> **Exercise instructions**
Which of the rows below contain the word "icon"? Pull out every one of them, treating uppercase and lowercase letters as different.

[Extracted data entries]
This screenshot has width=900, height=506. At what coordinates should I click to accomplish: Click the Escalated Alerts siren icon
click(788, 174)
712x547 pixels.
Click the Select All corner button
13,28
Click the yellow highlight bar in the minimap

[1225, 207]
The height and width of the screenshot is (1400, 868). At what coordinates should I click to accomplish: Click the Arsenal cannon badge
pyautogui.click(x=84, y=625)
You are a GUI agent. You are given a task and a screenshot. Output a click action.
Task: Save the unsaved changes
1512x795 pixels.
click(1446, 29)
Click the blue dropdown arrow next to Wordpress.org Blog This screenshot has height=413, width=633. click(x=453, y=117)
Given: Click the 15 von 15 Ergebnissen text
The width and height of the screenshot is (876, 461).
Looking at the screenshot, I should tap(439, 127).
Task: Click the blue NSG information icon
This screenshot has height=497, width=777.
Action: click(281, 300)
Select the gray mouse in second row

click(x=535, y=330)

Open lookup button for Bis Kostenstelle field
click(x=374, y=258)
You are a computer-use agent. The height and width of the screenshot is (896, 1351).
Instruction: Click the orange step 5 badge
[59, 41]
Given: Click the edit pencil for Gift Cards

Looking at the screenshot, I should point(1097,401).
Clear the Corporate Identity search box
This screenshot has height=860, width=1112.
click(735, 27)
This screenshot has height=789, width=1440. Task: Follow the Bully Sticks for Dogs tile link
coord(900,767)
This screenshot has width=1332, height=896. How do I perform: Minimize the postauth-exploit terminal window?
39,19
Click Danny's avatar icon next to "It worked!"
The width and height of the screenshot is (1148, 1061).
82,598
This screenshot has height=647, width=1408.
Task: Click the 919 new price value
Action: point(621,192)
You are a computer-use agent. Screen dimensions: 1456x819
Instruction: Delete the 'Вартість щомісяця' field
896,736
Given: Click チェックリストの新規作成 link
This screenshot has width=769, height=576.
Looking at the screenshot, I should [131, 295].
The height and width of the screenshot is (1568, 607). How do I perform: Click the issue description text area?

> **Answer to the problem**
This screenshot has width=900, height=506. At what coordinates should I click to accomplish: Click the Escalated Alerts siren icon
Task: Click the blue NSG information icon
Click Danny's avatar icon next to "It worked!"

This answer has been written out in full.